Sports Eye Safety
April 2022 is Sports Eye Safety Month, and the American Academy of Ophthalmology wants athletes everywhere to know that most sports-related eye injuries can be avoided by simply wearing the proper eye protection. Approximately 100,000 people yearly are hurt by sports-related eye injuries. Many of these injuries, about 13,500, result in permanent vision loss. Approximately 90% of serious sports eye injuries are preventable. There are roughly 3.8 million Americans who sustain sports-related concussions each year. A quick and reliable sideline on-the-field visual screening test is useful for identifying potential eye injuries and keeping athletes with vision injuries from returning to play too soon. This on-the-field visual test helps physicians better diagnose, treat and rehabilitate patients with concussions that may be related to vision injuries. It is important to note eye injuries specific to sporting events can happen in almost any sport, but some sports are at higher risk than others
Sports Eye Injury Classifications:
There are three risk categories for Sports eye injuries low risk, high risk, and very high risk.
- Low-risk sports there are no ball, puck, stick, bat, or racquet, and there is nobody contact. Low-risk sports are track and field, swimming, gymnastics, and cycling.
- In high-risk sports, there are a ball, puck, bat, stick, racquet, or body contact. Examples of high-risk sports are baseball, basketball, hockey, football, lacrosse, tennis and other racquet sports, fencing, and water polo.
- Very-high-risk sports there is no use of eye protectors. Examples of very-high-risk sports are boxing, wrestling, and contact martial arts. Boxing and full-contact martial arts pose an extremely high risk of serious and even blinding eye injuries. Currently, there is no satisfactory eye protection for boxing. However, thumbless gloves may reduce the number of boxing eye injuries.
Most Common Types Of Sports-Related Eye Injuries
Basketball is the leading cause of sports-related eye injuries in the United States. The others, in order of occurrence, are baseball, softball, airsoft rifles, pellet guns, racquetball, and hockey. Corneal abrasion, a finger in the eye, is the most common cause of a sports-related eye injury. Other types of eye injuries are blunt trauma, penetrating injuries, and radiation injury from sunlight.
When something hits the eye during a sporting event there is a potential for blunt trauma. Blunt trauma causes some serious injuries like
- orbital blowout fracture (a broken bone under the eyeball)
- a ruptured globe (broken eyeball),
- a detached retina.
- The bruising of the eye and eyelid (“black eye”) looks bad but usually is a less serious injury.
A cut into the eye, a penetrating injury, may occur and these injuries are not very common. A penetrating injury can occur while playing sports and your eyeglasses break while you are wearing them, or you get a scratch in your eye from another person’s finger. Injuries range from mild to deep cuts. A fishing hook can result in penetrating eye injuries. Sports such as snow skiing and water skiing, and other water sports can result in radiation injuries due to exposure to the ultraviolet light from the sun.

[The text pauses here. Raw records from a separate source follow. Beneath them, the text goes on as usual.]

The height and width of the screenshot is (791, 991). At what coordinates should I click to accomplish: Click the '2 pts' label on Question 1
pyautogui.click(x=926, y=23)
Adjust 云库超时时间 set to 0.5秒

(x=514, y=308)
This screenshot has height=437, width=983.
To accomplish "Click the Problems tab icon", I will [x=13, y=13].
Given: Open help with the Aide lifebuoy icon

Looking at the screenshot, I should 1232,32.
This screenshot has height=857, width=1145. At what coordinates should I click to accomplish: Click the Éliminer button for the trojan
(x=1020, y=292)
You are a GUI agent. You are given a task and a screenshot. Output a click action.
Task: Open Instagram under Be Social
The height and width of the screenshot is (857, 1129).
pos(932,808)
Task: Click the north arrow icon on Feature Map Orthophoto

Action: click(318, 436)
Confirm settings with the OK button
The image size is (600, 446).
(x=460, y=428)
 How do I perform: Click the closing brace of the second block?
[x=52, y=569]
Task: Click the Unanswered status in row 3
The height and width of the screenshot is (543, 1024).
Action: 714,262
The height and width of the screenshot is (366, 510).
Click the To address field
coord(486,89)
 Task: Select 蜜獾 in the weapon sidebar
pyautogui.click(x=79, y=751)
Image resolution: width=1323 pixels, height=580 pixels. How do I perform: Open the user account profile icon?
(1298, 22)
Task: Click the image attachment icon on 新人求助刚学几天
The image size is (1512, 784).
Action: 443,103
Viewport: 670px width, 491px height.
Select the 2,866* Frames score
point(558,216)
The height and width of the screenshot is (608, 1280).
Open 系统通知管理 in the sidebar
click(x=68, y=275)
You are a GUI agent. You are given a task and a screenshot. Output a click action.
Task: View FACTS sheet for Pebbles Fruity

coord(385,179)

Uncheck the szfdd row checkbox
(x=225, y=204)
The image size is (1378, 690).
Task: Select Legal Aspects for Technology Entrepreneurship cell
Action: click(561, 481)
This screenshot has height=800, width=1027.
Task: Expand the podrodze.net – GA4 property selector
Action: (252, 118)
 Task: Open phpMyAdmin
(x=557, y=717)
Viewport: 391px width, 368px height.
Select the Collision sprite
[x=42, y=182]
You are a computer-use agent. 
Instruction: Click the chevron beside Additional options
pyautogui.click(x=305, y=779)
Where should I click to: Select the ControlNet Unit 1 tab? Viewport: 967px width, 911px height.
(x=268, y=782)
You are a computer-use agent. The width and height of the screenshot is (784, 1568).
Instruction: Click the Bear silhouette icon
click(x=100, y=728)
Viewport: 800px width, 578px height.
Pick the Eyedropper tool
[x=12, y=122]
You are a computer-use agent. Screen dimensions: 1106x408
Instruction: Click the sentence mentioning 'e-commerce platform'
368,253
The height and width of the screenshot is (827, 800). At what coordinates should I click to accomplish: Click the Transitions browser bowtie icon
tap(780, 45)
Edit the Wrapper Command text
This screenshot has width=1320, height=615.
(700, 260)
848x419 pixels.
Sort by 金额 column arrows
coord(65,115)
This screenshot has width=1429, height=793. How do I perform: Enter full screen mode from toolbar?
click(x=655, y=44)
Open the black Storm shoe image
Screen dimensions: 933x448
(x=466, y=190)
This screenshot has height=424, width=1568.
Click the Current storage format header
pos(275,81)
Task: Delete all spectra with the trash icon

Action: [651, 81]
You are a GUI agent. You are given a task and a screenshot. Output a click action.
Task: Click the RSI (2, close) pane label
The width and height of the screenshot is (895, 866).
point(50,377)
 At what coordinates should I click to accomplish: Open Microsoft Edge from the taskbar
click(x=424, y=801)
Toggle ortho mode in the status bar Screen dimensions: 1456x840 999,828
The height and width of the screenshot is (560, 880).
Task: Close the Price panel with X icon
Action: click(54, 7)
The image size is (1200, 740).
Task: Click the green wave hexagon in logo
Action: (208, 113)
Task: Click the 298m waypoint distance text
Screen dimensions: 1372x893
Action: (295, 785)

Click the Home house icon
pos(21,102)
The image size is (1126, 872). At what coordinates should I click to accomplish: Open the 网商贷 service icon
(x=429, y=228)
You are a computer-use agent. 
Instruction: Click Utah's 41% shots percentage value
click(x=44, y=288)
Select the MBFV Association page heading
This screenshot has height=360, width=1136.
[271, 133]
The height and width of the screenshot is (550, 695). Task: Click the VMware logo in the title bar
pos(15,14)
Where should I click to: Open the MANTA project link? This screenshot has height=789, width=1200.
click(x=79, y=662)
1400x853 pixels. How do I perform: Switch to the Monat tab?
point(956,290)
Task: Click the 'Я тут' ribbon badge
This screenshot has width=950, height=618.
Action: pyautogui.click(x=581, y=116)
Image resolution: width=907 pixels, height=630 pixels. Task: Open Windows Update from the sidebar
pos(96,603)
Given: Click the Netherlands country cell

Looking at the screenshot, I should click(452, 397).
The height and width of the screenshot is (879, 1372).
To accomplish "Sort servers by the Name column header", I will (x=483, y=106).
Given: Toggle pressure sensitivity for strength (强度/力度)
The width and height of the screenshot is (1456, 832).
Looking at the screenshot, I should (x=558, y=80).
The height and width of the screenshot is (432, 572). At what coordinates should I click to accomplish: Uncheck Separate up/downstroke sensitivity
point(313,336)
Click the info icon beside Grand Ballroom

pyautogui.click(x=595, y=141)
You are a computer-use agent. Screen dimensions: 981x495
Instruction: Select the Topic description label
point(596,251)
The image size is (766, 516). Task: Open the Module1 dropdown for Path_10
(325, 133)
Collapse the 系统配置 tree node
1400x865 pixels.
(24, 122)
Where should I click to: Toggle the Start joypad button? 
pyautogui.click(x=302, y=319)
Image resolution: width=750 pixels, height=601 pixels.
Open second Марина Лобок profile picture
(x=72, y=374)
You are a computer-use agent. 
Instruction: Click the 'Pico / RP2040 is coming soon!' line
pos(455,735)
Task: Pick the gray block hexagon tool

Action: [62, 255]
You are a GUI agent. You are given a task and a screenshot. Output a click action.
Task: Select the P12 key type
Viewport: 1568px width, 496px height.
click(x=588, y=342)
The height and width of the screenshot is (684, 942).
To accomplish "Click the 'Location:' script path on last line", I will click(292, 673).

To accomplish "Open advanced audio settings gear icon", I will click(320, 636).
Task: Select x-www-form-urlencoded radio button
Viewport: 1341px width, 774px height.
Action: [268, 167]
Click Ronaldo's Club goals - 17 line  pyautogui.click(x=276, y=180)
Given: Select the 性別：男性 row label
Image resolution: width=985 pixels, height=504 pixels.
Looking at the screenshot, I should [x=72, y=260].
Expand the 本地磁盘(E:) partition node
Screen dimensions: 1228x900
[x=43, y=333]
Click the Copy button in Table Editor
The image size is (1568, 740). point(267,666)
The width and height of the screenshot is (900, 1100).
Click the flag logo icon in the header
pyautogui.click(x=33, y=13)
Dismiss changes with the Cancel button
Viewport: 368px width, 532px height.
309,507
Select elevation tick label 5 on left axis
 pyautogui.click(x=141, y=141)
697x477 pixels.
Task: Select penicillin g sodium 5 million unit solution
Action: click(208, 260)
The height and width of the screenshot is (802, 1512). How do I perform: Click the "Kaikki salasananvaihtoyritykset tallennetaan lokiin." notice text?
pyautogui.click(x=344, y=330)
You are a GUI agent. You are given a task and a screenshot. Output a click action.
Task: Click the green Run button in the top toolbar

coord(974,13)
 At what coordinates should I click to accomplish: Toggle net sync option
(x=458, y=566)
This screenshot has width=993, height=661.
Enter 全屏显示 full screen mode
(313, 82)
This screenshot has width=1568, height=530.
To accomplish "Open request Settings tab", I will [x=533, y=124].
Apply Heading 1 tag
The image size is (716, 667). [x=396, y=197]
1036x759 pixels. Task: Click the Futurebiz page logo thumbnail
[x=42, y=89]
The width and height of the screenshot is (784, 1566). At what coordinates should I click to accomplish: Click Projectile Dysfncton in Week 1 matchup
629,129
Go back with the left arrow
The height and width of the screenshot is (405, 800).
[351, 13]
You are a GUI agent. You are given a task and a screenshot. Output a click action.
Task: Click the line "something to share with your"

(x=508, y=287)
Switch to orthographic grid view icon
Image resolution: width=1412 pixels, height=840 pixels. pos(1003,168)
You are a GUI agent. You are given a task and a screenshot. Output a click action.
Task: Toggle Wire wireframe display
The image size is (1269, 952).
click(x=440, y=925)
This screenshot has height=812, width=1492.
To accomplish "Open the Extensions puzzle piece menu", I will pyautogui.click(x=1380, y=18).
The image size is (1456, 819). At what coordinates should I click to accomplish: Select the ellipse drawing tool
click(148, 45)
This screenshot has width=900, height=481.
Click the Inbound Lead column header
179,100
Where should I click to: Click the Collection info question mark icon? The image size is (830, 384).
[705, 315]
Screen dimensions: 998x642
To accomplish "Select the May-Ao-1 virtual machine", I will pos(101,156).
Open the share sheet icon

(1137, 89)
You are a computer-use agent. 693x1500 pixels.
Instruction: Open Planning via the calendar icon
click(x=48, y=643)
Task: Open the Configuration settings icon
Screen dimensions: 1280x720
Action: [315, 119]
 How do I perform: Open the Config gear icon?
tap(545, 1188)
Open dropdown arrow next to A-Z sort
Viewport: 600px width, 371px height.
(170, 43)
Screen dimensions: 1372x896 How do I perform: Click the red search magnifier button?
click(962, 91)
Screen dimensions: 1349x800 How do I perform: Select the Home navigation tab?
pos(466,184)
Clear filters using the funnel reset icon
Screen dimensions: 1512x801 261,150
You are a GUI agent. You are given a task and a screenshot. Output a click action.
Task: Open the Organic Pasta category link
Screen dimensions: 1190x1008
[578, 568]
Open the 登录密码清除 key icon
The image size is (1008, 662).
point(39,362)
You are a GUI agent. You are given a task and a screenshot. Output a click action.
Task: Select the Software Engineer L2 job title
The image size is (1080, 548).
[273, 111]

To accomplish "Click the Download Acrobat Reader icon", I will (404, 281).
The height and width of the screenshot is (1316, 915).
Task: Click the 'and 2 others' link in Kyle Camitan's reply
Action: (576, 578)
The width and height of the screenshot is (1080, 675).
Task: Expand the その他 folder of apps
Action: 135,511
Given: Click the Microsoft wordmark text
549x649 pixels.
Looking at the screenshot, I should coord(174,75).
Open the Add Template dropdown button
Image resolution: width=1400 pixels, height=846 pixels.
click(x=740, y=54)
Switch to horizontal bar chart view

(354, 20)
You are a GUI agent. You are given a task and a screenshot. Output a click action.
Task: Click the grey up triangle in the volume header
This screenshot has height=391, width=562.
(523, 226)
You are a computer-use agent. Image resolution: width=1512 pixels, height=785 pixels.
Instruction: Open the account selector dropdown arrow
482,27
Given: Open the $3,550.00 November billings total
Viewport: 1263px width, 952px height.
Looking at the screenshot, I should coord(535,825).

What Can You Do To Protect Your Eyes When Playing Sports
First and most important is that you protect your eyes when participating in sporting activities that present a risk to your eyes’ safety. Always consult with your eye doctor to get insights on how you can protect your eyes. Wearing eye protection can significantly reduce or eliminate the number, and severity of eye injuries.
- Your doctor can also provide feedback on 3-mm polycarbonate lenses which is for protective sports eyewear. Polycarbonate lenses are impact-resistant, and the lightest and thinnest lenses available. The lenses are available in plain and prescription forms.
- You must never wear protective devices without lenses. It is important to note that contact lenses and sunglasses will not protect your eyes from blunt or penetrating injuries.
- Your eyes are still exposed to an opponent’s fingers or other sports equipment. when wearing a helmet or faceguard. They do not provide 100% protection because the helmet may come off and therefore leaving your eyes susceptible to injuries.
If you currently have vision loss in one eye you should seriously consider if it’s worth the risk of participating in high-risk sports activities that could result in injuring the other eye. Always check with your ophthalmologist to get recommendations for the appropriate eye protection and advice on whether you should participate in any high-impact or other high-risk sports.